_What is needed_.
Copy nothing but the line with "944x417 pixels." and the lines that follow it to the end of the entries below, and keep the pictures out.

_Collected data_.
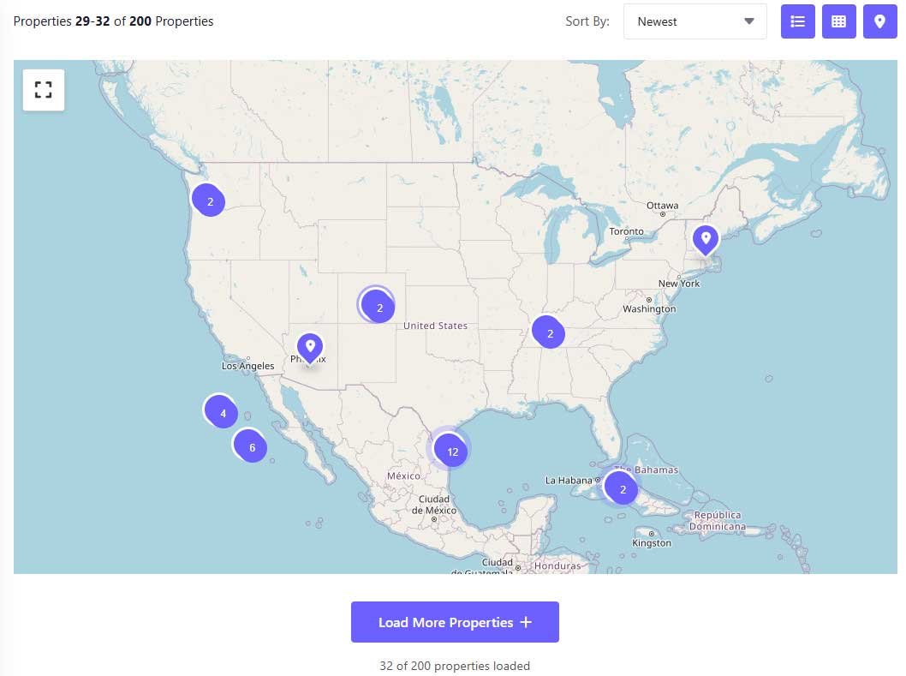Screen dimensions: 906x676
Task: Click the sort dropdown chevron arrow
Action: point(748,21)
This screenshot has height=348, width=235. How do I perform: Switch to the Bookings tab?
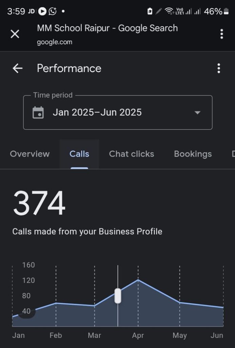tap(193, 154)
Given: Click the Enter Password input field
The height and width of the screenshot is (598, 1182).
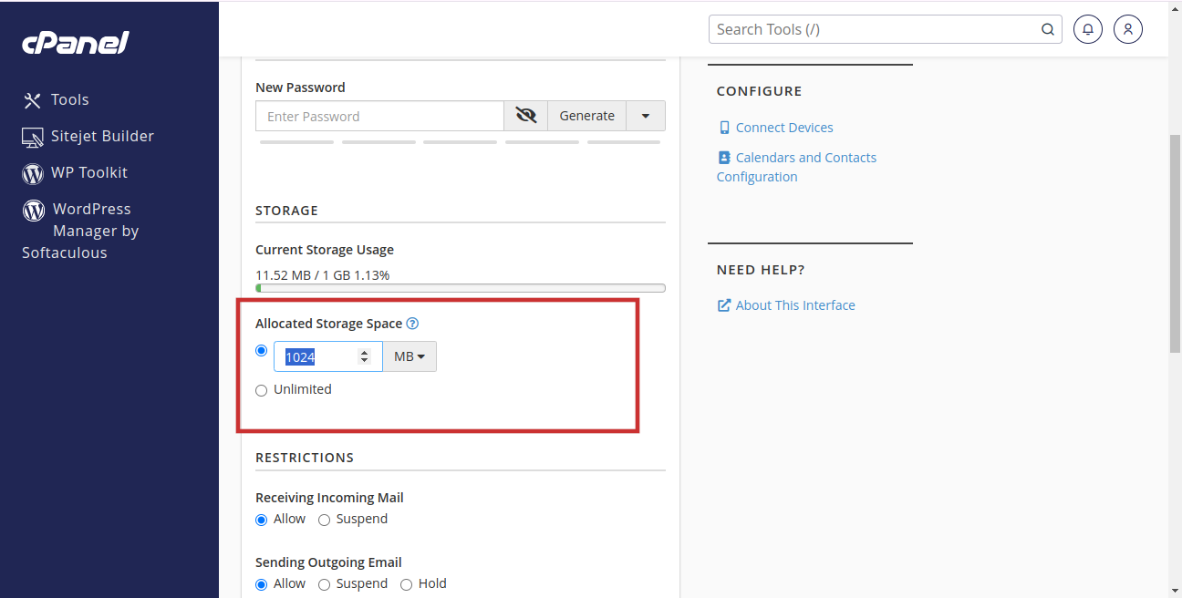Looking at the screenshot, I should click(x=379, y=116).
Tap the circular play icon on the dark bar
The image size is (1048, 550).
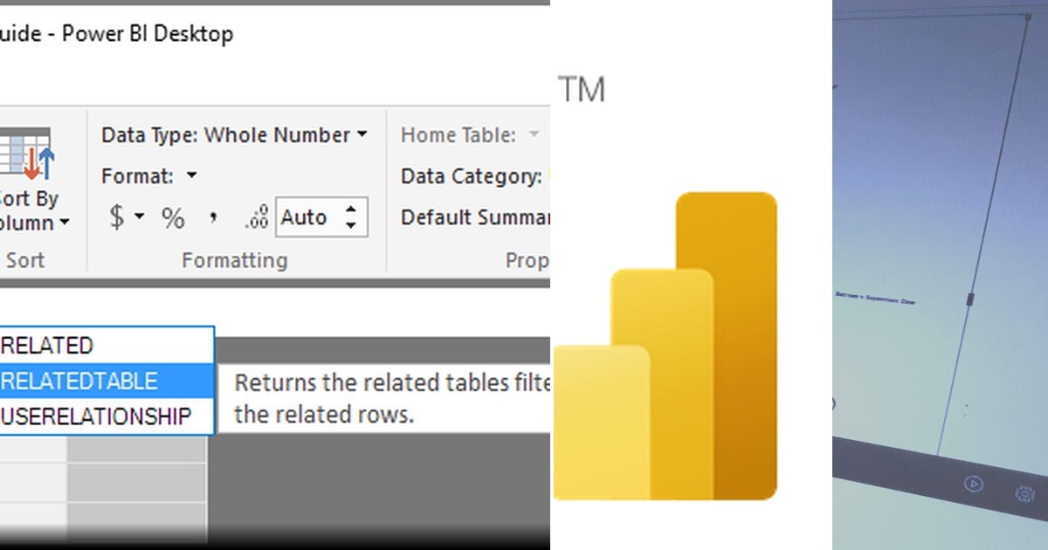pos(974,484)
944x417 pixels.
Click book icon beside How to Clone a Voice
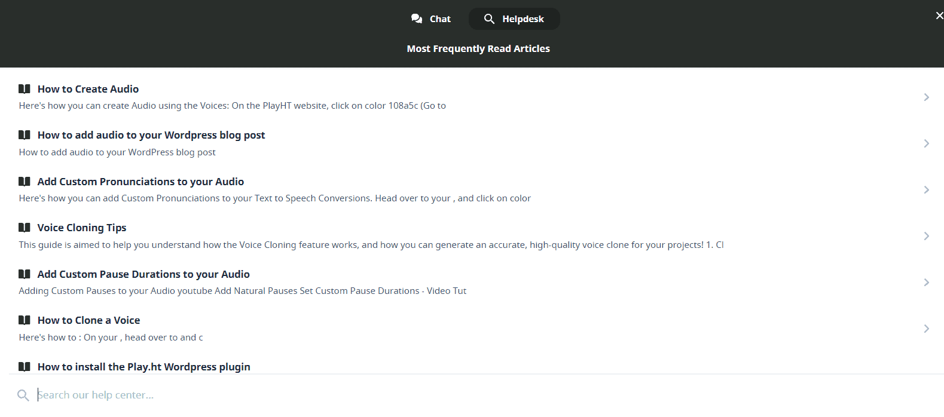coord(25,320)
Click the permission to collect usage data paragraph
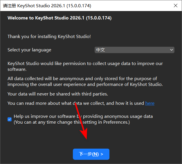Screen dimensions: 182x164 point(85,66)

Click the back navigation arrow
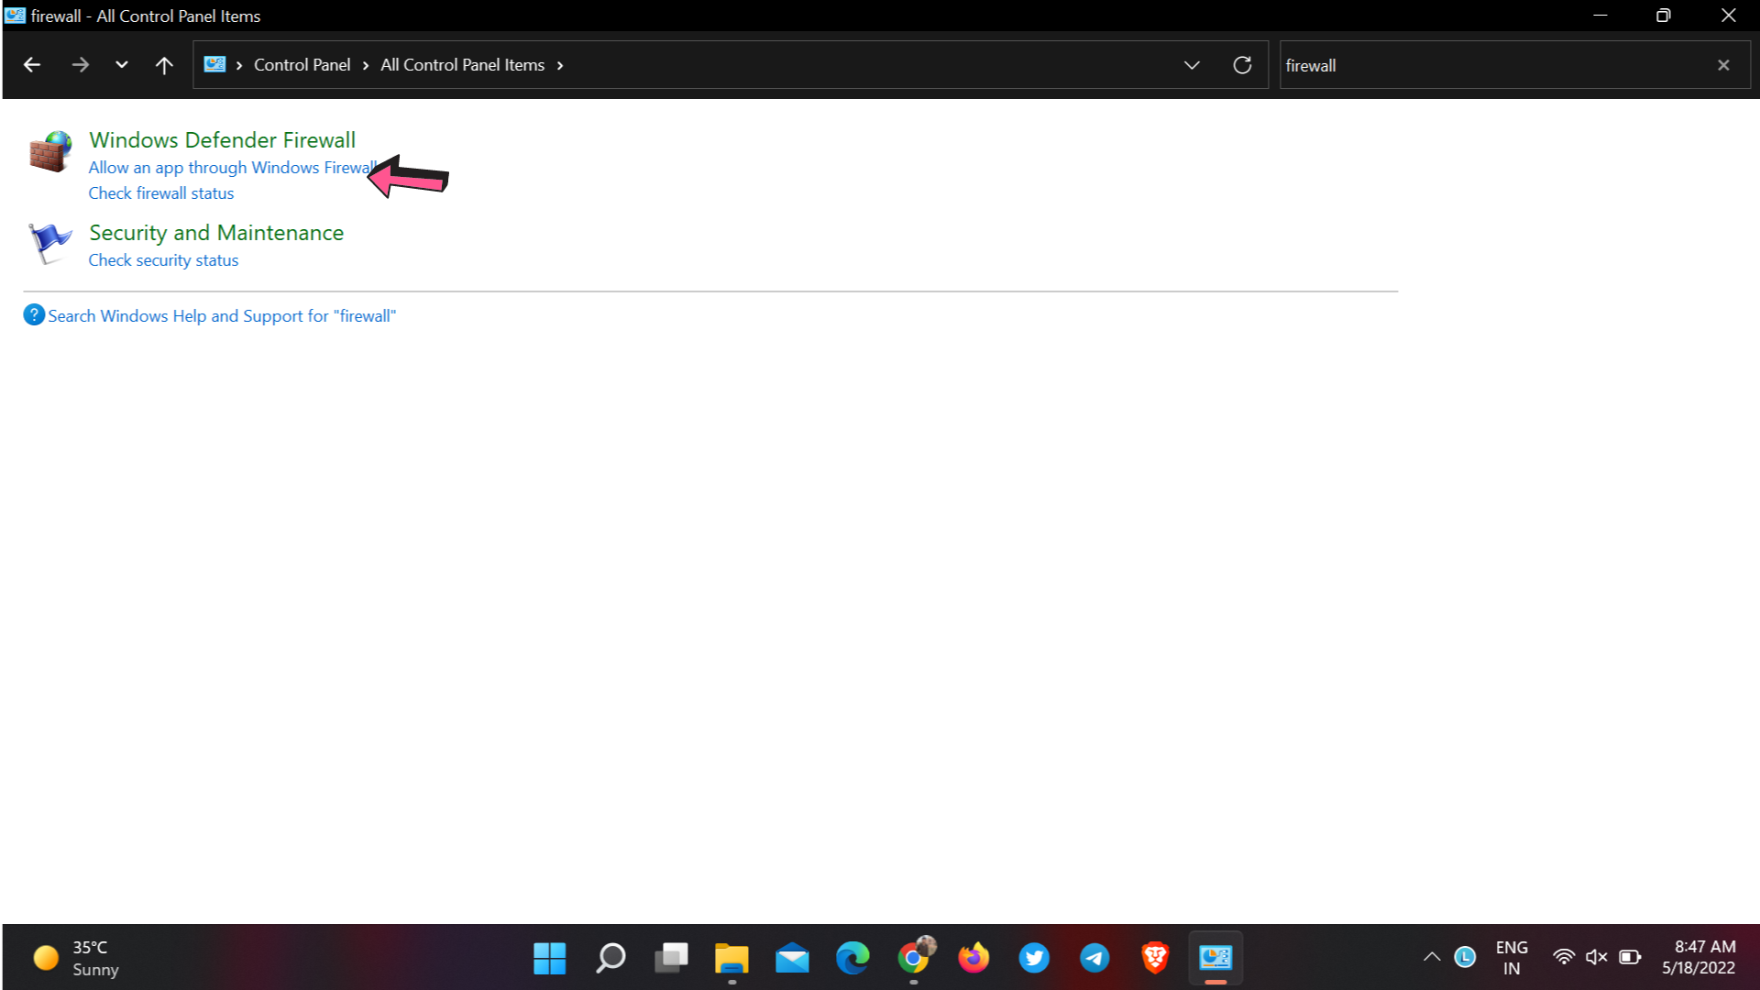tap(33, 65)
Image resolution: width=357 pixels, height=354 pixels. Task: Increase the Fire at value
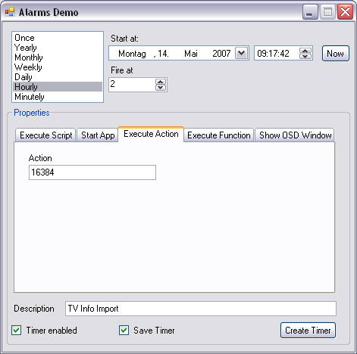[x=161, y=82]
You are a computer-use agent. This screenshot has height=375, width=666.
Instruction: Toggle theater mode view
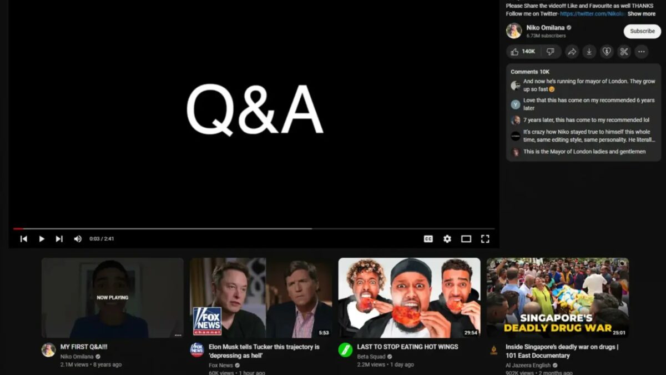(466, 239)
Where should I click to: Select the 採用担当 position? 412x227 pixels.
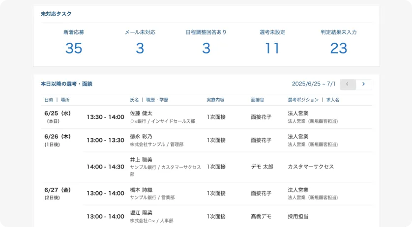[x=298, y=216]
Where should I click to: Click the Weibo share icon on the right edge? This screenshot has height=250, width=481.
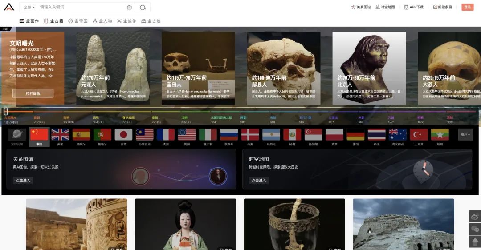pyautogui.click(x=475, y=217)
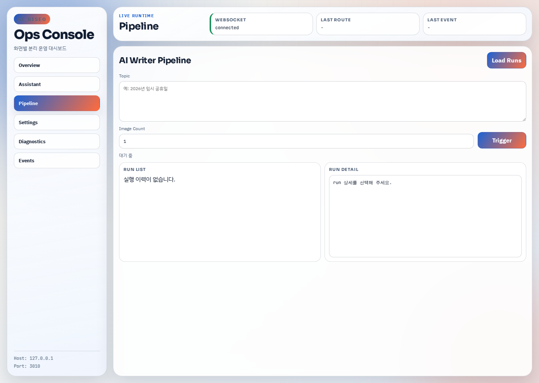Open the Settings section
The image size is (539, 383).
[57, 122]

_Task result_.
944x417 pixels.
Click book icon beside How to Clone a Voice
coord(25,320)
Click the permission to collect usage data paragraph
Screen dimensions: 182x164 point(85,66)

Click the back navigation arrow
tap(33, 65)
Image resolution: width=357 pixels, height=354 pixels. Task: Increase the Fire at value
[x=161, y=82]
You are a computer-use agent. This screenshot has height=375, width=666.
Instruction: Toggle theater mode view
(466, 239)
Where should I click to: Select the 採用担当 position? 412x227 pixels.
[x=298, y=216]
Where should I click to: Click the Weibo share icon on the right edge? This screenshot has height=250, width=481.
pyautogui.click(x=475, y=217)
Open the Settings section
The image size is (539, 383).
[57, 122]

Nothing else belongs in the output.